## Raw data
####################

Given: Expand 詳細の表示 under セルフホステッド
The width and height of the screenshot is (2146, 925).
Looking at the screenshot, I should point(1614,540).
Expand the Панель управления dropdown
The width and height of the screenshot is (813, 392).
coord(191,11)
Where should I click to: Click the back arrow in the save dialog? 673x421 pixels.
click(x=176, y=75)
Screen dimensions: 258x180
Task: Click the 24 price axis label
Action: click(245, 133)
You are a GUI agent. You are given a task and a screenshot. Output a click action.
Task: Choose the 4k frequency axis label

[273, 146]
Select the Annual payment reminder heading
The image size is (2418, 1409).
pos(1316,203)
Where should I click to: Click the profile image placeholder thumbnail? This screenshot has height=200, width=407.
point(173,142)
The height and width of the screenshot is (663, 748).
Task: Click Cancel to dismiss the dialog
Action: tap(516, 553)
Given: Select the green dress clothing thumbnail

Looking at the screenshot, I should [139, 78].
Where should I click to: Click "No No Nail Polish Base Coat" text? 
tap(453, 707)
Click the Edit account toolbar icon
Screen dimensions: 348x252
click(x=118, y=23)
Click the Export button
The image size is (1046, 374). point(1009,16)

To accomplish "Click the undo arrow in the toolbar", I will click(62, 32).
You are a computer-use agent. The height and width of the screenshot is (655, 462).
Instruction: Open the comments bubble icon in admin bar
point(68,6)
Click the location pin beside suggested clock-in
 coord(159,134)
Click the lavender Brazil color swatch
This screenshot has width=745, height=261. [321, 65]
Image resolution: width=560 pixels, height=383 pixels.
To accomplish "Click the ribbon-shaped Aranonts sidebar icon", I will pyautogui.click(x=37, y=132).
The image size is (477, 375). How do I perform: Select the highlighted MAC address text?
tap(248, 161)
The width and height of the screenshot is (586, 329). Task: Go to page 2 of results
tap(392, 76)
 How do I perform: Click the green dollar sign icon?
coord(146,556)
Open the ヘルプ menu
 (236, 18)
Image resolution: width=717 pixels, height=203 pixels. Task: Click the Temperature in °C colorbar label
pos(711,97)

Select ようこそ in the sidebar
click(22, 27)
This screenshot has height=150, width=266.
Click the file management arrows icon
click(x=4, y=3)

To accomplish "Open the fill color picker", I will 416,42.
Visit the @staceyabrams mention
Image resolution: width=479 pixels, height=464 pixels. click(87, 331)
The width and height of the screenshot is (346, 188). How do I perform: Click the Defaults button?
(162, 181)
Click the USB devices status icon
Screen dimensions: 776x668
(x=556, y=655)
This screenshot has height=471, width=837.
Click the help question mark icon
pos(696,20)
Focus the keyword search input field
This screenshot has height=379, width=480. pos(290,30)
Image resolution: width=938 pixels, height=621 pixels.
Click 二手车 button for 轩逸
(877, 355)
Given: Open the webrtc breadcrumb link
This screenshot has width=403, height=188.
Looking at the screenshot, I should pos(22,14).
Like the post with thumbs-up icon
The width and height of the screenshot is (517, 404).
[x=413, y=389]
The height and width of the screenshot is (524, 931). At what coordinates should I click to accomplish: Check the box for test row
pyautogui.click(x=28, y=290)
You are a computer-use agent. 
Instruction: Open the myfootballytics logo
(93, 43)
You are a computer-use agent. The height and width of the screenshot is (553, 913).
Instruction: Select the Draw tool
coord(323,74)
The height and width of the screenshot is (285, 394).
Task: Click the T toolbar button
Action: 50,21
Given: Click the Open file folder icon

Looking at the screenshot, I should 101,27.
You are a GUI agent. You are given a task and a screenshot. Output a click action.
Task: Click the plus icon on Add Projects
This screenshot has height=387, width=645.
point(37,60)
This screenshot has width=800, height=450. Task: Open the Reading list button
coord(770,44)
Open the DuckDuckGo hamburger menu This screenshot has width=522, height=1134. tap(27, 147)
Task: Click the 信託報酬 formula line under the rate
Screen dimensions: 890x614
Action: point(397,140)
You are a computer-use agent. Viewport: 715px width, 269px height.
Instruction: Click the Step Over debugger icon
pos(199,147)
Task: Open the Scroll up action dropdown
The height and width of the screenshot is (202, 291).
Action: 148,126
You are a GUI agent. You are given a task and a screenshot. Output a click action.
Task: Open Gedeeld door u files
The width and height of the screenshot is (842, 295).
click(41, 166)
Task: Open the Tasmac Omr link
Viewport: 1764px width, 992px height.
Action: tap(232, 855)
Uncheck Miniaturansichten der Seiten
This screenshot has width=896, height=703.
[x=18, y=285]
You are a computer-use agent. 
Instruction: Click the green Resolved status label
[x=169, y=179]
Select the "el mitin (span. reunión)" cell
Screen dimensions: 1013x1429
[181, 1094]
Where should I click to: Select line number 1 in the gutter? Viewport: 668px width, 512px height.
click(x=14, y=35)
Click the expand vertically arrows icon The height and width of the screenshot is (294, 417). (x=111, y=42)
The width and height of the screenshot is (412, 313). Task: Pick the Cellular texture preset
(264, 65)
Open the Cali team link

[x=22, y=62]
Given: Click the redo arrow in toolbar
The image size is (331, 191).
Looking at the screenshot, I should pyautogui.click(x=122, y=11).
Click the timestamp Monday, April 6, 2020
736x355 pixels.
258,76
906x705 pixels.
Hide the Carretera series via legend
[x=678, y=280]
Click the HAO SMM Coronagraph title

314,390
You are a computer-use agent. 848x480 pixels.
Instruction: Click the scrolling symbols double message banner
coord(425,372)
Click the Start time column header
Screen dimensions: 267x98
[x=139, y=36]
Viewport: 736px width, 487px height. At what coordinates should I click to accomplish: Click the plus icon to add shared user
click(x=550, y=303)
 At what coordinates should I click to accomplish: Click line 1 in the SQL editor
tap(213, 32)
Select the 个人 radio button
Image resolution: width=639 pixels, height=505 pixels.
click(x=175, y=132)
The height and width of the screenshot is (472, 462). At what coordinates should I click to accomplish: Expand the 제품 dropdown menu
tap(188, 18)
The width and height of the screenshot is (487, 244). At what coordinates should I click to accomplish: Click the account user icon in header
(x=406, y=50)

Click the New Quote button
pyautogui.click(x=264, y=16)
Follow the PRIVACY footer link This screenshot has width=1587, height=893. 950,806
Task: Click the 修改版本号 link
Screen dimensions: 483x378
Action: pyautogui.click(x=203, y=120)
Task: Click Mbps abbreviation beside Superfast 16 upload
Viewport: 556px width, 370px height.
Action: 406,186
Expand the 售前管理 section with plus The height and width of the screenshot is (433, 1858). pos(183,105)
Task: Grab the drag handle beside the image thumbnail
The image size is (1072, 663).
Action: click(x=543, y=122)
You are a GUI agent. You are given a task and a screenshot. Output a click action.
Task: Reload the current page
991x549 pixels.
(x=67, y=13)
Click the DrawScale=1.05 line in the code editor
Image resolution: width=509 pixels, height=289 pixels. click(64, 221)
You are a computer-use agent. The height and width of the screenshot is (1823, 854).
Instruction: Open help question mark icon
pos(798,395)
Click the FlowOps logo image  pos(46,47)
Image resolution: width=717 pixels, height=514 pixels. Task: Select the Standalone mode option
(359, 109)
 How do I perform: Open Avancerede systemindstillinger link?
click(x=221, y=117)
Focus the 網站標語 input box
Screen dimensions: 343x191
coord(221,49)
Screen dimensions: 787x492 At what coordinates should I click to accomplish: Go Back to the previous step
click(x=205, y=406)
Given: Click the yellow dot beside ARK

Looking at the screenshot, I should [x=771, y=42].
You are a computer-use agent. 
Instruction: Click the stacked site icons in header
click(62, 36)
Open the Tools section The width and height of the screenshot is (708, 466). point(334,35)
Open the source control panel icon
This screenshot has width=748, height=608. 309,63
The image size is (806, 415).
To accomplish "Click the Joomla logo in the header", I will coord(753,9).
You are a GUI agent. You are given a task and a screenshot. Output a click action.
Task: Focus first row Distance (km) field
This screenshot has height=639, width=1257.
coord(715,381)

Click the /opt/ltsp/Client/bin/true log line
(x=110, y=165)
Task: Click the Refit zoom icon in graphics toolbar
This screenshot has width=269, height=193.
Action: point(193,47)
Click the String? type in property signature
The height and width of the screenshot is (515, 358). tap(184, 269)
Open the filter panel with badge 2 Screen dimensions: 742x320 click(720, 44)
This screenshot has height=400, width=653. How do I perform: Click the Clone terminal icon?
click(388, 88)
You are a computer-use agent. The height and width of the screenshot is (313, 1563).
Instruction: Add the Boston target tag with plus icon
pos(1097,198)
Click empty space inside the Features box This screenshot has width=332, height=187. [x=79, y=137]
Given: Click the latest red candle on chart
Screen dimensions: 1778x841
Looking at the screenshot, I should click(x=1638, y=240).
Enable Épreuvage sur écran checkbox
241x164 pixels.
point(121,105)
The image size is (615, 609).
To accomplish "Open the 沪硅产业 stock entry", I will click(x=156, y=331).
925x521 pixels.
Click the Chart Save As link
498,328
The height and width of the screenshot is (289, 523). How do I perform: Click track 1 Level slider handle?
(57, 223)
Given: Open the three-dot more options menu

####################

## About this task
Only the number is wanted: how many lines above include the word "under"?

## Exercise solution
2